Candle Cove, the first season of Nick Antosca’s recently canceled Channel Zero anthology horror series, is anchored by a single image: a child-sized figure (Cassandra Consiglio) made of stolen baby teeth. Unnamed and unspeaking, the creature sustains itself by consuming the baby teeth of Iron Hill, Ohio’s children. This idea of arrested childhood feeding parasitically on the real thing informs much of the season’s story.
Child psychologist Mike Painter’s (Paul Schneider) deceased twin Eddie (Luca Villacis) is the psychic force which animates the tooth-child, draws Mike back to Iron Hill, and preys on the town’s children via the titular television program, Candle Cove. When Eddie attempts to seize control of Mike, the visible sign of this possession is a supernumerary baby tooth forcing itself out through Mike’s gumline. Through Mike, Eddie would enjoy unlimited access to children, many of them already psychologically vulnerable.
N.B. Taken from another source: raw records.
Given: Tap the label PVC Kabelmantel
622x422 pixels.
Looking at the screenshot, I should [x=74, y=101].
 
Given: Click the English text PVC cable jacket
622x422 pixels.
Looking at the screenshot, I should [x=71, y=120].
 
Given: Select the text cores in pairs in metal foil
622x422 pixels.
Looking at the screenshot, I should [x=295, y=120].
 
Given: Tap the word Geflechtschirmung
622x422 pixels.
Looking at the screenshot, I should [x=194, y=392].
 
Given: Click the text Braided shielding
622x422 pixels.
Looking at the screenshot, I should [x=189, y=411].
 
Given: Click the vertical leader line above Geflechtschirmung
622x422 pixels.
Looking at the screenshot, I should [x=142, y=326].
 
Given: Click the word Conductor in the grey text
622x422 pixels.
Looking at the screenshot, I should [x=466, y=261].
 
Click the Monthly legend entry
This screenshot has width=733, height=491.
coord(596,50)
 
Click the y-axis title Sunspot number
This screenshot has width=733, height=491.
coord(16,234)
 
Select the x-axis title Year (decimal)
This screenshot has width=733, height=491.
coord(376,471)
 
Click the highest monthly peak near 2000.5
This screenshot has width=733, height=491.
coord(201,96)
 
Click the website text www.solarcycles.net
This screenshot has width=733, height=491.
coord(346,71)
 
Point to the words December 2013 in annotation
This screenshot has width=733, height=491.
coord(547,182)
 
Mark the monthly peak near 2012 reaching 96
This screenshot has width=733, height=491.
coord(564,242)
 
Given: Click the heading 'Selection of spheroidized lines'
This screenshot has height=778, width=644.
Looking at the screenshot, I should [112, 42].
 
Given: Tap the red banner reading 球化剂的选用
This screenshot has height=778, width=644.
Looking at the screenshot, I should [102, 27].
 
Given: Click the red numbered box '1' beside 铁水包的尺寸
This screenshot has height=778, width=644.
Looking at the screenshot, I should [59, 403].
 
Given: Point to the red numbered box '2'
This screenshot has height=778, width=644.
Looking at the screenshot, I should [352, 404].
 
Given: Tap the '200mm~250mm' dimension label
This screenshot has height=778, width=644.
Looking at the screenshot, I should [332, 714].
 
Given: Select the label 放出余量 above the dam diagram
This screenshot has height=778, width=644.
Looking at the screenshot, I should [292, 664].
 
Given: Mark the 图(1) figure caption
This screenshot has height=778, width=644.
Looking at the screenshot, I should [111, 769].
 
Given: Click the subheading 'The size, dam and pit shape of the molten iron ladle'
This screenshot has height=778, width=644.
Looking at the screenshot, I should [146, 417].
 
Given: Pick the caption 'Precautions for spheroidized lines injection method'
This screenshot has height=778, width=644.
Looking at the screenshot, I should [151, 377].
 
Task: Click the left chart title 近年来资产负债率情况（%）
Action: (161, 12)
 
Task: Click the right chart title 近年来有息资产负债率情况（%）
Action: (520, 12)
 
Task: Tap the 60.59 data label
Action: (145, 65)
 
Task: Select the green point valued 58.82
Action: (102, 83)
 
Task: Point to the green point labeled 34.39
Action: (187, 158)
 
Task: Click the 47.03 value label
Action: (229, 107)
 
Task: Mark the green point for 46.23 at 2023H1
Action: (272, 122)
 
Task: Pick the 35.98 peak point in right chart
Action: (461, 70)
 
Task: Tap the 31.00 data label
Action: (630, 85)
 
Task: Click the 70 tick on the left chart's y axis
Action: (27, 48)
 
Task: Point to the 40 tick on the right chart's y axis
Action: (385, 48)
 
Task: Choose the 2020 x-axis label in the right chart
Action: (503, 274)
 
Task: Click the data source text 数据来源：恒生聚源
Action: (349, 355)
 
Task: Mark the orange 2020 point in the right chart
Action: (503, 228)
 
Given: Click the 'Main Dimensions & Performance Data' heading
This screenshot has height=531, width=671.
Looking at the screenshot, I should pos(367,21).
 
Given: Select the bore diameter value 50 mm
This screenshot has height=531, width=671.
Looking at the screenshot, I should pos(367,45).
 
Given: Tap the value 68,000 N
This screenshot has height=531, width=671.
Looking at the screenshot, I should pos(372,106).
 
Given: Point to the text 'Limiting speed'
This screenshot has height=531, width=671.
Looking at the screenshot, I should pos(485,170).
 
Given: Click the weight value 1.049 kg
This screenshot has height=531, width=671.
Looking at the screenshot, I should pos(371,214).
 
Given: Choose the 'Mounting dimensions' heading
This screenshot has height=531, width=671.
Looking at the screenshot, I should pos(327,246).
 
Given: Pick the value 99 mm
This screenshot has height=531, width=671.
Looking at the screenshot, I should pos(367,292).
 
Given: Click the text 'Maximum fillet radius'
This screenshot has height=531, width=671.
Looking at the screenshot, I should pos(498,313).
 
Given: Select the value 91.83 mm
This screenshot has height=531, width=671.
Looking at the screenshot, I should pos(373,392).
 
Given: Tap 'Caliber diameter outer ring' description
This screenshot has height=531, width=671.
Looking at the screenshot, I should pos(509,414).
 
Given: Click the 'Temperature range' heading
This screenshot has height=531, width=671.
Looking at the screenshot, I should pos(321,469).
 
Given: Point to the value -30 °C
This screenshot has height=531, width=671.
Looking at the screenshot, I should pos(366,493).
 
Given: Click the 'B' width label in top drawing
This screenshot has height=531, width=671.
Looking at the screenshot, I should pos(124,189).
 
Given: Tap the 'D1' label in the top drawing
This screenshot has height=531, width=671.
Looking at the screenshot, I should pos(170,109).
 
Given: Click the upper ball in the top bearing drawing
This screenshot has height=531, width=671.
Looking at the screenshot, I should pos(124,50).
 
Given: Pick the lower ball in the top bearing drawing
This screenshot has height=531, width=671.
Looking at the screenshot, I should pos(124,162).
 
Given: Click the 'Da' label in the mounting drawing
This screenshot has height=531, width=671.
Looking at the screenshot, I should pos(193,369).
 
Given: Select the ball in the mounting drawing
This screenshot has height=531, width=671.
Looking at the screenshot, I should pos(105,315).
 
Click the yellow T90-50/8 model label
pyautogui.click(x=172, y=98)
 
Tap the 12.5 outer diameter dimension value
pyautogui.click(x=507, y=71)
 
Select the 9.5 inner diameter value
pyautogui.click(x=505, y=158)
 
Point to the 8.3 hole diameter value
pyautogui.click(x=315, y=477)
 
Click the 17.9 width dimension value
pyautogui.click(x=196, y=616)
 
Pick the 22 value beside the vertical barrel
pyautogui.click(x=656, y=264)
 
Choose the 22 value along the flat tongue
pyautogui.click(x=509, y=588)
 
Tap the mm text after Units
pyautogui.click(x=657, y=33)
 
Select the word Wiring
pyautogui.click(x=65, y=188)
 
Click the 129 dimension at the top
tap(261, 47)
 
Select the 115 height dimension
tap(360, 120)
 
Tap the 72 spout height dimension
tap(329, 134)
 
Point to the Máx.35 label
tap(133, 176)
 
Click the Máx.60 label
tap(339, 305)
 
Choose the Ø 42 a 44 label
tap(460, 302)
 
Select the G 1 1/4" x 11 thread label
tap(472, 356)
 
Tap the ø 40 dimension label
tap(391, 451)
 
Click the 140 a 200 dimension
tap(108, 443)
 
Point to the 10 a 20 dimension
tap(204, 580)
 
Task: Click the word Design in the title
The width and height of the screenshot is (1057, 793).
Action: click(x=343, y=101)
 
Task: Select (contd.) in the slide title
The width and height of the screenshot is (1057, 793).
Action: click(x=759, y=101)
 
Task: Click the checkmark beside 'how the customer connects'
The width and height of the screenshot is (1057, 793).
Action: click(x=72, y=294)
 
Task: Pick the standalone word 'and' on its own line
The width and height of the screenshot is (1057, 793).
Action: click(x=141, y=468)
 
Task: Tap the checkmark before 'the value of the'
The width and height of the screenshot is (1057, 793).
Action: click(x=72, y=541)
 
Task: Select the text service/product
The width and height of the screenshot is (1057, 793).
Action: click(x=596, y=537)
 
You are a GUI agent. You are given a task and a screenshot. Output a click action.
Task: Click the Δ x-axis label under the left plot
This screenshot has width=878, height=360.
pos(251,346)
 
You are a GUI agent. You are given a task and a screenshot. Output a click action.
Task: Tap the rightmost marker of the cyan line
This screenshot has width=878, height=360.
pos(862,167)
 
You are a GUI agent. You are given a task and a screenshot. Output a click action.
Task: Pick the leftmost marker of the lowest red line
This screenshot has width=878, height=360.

Only through the consumption of children can Eddie prolong his existence and increase his power. With one exception, he acts only through child mediums. When he finally appears in person, he retains the semblance of a child in spite of his ghastly charnel house surroundings. Even at the height of his power, the things Eddie does with that power are consummately juvenile. He tortures his bullies, coerces adults into obeying him, and makes his flights of fancy real. While everyone else struggles to come to grips with the horror into which he’s thrust them, Eddie himself is living in a fantasy of power and perfection.
The sacrifice of eight-year-old Jacob Booth (Connor Peterson) at the hands of his mother Frances (Marina Stephenson Kerr in present day, Tara Koehler as a young woman) was the beginning of Eddie’s reign of terror in Iron Hill. While the show remains wisely opaque about the mechanisms and origins of Eddie’s psychic powers, their visible manifestations are fittingly childish. The most prominent among them is the illusory television program Candle Cove, a sort of hypnotic signal Eddie uses to bind other children to his will.
An unending match of the card game ‘War’ from the twins’ childhood is another important plot point. The entire conflict between Mike and his phantom twin takes place in the ruins of their shared childhood, bounded by images of jittery puppets and dog-eared playing cards. And in a way their childhood is not just the setting, but the stakes as well. For Mike, stopping Eddie means burying their experiences together and moving on from a violent and traumatic past. For Eddie, victory is a return to that same childhood without end or boundary.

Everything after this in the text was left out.